#### [LIST OF TASKS]
a - In the forum thread below about how browsers implement the DOM, what did SpiderMonkey work as for a long time before the current JS speed arms race?
b - List every browser host object given as an example in parentheses in the forum thread below about how browsers implement the DOM.
c - Based on the forum thread below about how browsers implement the DOM, does each statement agree with the thread? (i) The DOM is a collection of interfaces specified by W3C. (ii) The reply confirms that modern JS interpreters translate code to bytecode. (iii) The ECMAScript spec defines the browser host objects.

Here are some statements I think to be true (please correct me if I'm wrong):
the DOM is a collection of interfaces specified by W3C.
when parsing HTML source code, the browser creates a DOM tree which has nodes that implement DOM interfaces.
the ECMAScript spec has no reference of browser host objects (DOM, BOM, HTML5 APIs etc.).
how the DOM is actually implemented depends on browser internals and is probably different among most of them.
modern JS interpreters use JIT to improve the code performance and translate it to bytecode
I am curious about what happens behind the scenes when I call document.getElementById('foo'). Does the call get delegated to browser native code by the interpreter or does the browser have JS implementations of all host objects? Do you know about any optimizations they do in regard to this?
I read this overview of browser internals but it didn't mention anything about this. I will look through the Chrome and FF source when I have time, but I thought about asking here first. :)
All of your bullet points are correct, except:
modern JS interpreters use JIT to improve the code performance and translate it to bytecode
should be "...and translate it to native code". SpiderMonkey (the JS engine in Firefox) worked as a bytecode interpreter for a long time before the current JS speed arms race.

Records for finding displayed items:
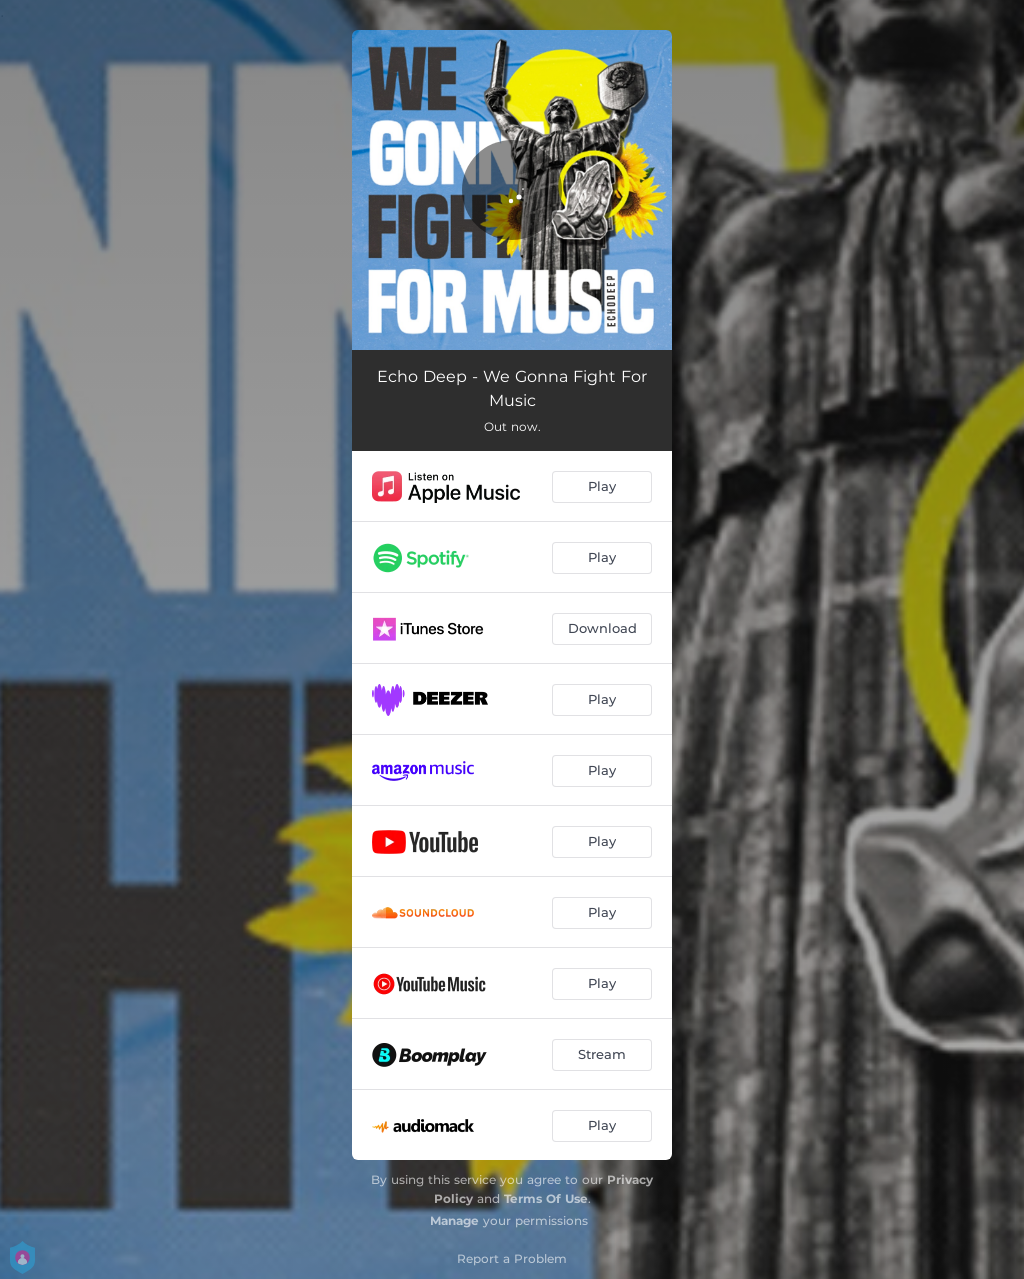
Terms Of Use (546, 1198)
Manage (454, 1220)
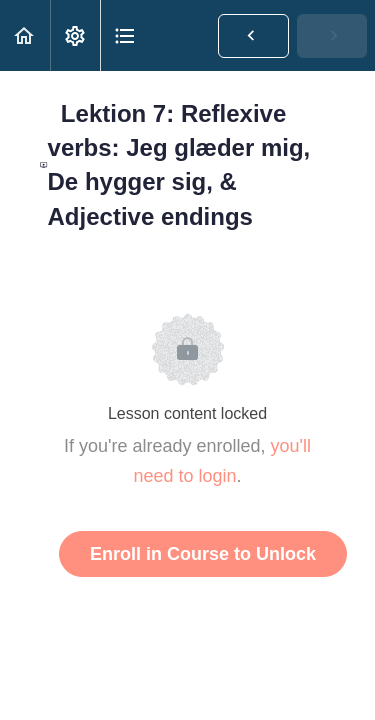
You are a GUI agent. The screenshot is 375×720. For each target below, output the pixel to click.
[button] (25, 35)
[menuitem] (75, 35)
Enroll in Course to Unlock (203, 554)
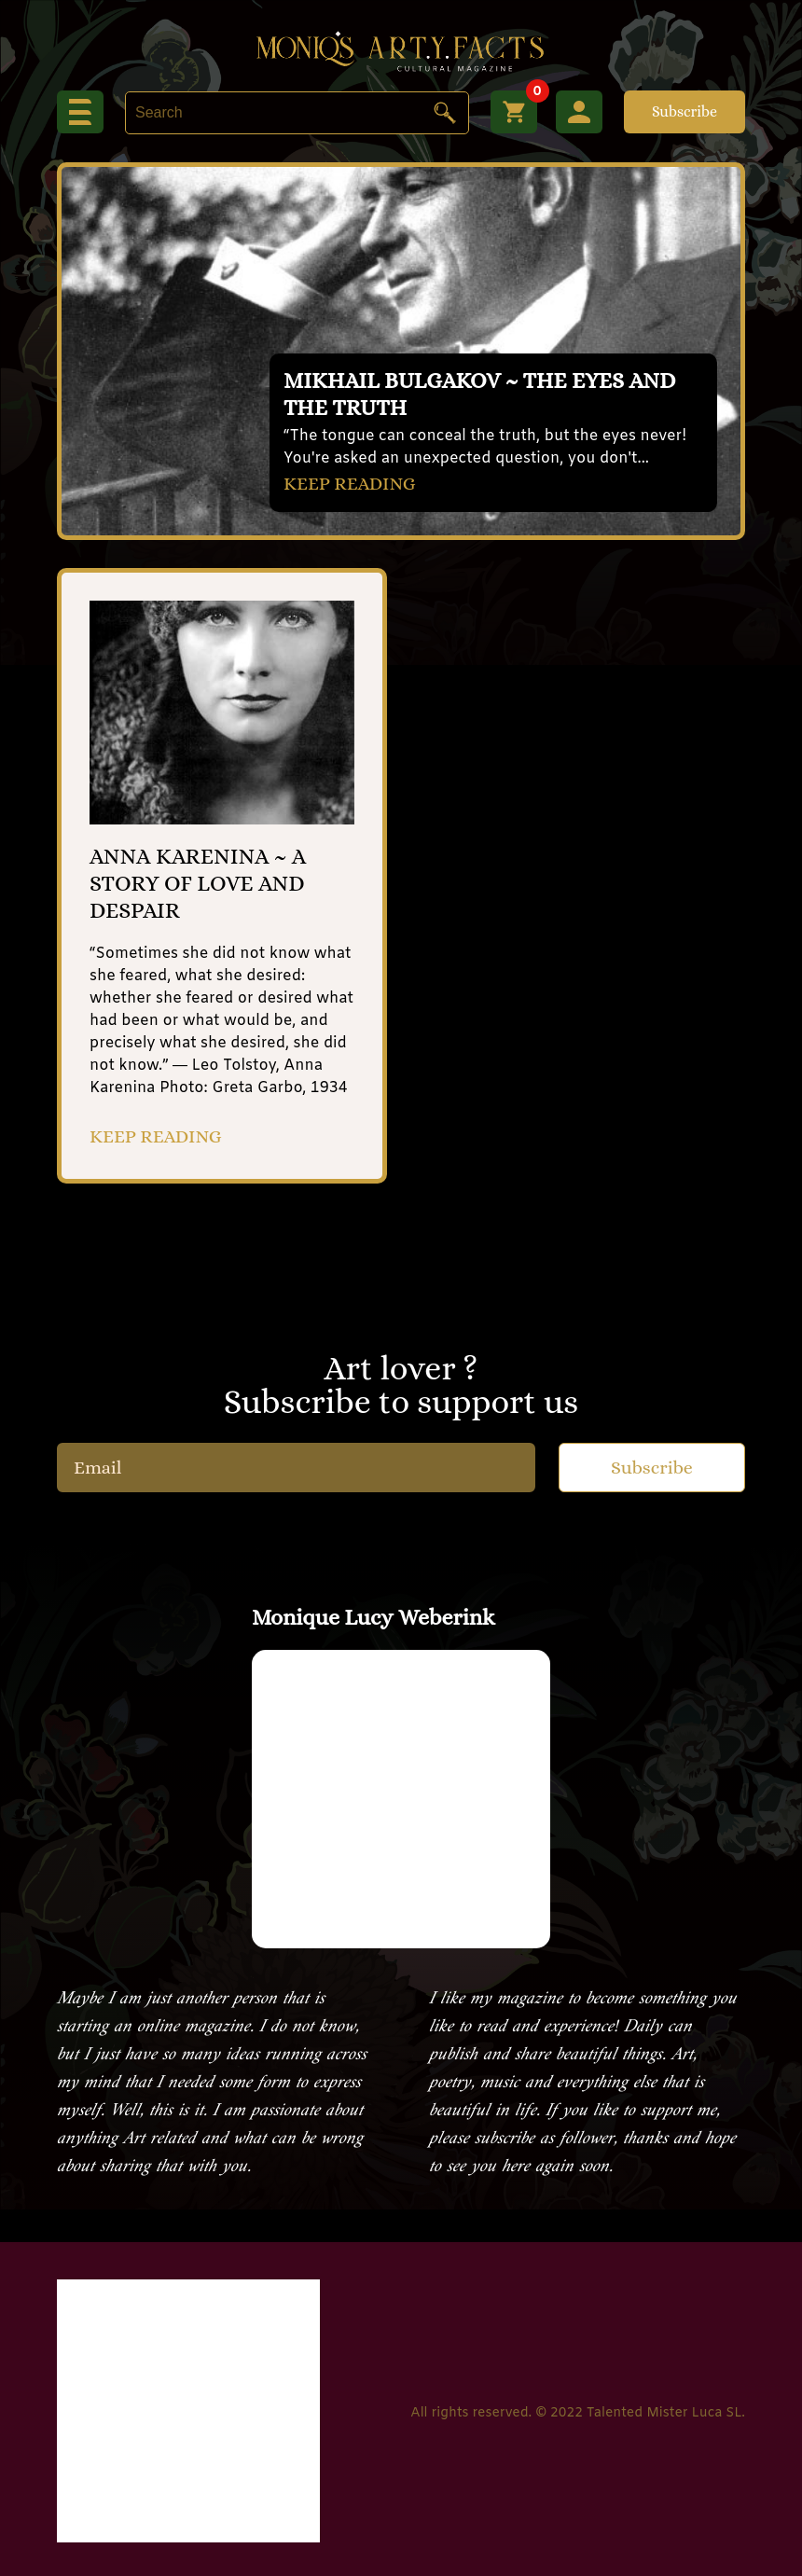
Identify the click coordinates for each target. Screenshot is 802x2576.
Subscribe (684, 111)
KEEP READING (349, 483)
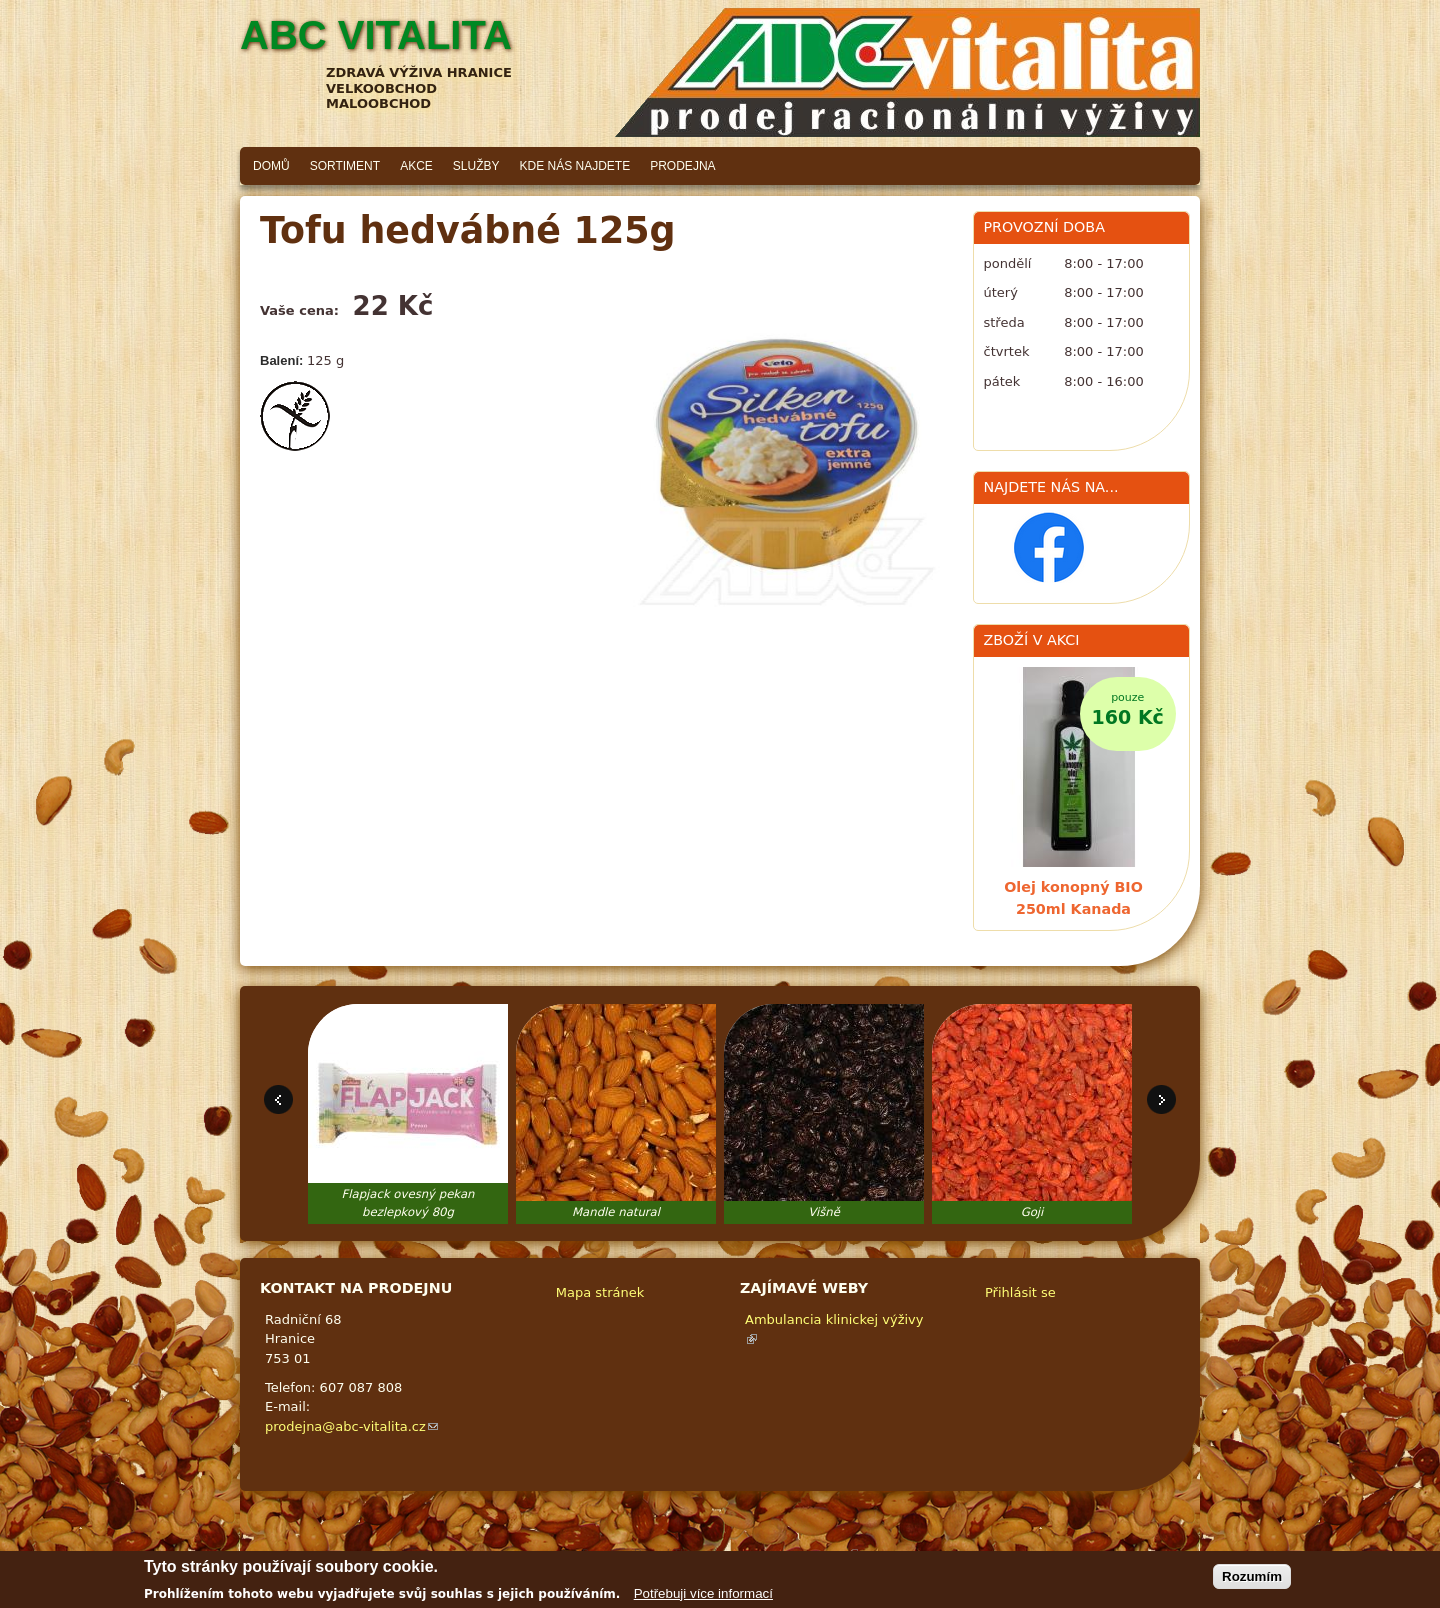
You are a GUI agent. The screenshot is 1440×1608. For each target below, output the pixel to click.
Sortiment (345, 166)
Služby (476, 166)
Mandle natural (616, 1212)
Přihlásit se (1020, 1292)
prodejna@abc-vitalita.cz (351, 1426)
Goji (1032, 1212)
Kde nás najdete (575, 166)
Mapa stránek (600, 1292)
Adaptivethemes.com (794, 1553)
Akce (416, 166)
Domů (271, 166)
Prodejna (682, 166)
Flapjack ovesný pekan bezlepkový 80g (408, 1203)
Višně (824, 1212)
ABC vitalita (376, 35)
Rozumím (1252, 1581)
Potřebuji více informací (703, 1597)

#### [SOLUTIONS TO THE PROBLEMS]
a - A bytecode interpreter.

b - DOM, BOM, HTML5 APIs

c -
(i) Yes: "the DOM is a collection of interfaces specified by W3C." The reply says "All of your bullet points are correct, except" one other point.
(ii) No: the reply says it "should be "...and translate it to native code"".
(iii) No: "the ECMAScript spec has no reference of browser host objects".